2. **Language**. Questions are encoded with 2-layer LSTMs with 128-d hidden states. Separate question encoders are used for the navigation and answering modules to capture important words for each module.
3. **Navigation** is composed of a planner (forward, left, right, and stop actions) and a controller that executes planner selected action for a variable number of times. The planner is LSTM taking hidden state, image representation, question, and previous action. Contrary, a controller is an MLP with 1 hidden layer which takes planner's hidden state, action from the planner, and image representation to execute an action or pass the lead back to the planner.

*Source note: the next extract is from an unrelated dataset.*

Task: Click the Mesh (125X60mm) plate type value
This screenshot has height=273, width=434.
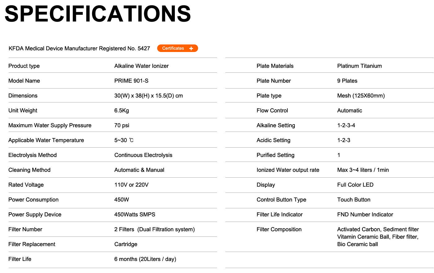Action: pos(361,96)
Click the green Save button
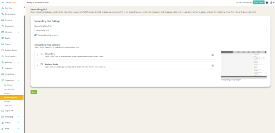Viewport: 275px width, 133px height. coord(34,92)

4. **Answering** module computes an image-question similarity of the last 5 frames via a dot product between image features (passed through an fc-layer to align with question features) and question encoding. This similarity is converted to attention weights via a softmax, and the attention-weighted image features are combined with the question features and passed through an answer classifier. Visually this process is shown in the figure below. https://i.imgur.com/LeZlSZx.png
[Successful results](https://www.youtube.com/watch?v=gVj-TeIJfrk) as well as [failure cases](https://www.youtube.com/watch?v=4zH8cz2VlEg) are provided.
Generally, this is very promising work which literally just scratches the surface of what is possible. There are several constraints which can be mitigated to push this field to more general outcomes. For example, use more general environments with more realistic graphics and broader set of questions and answers.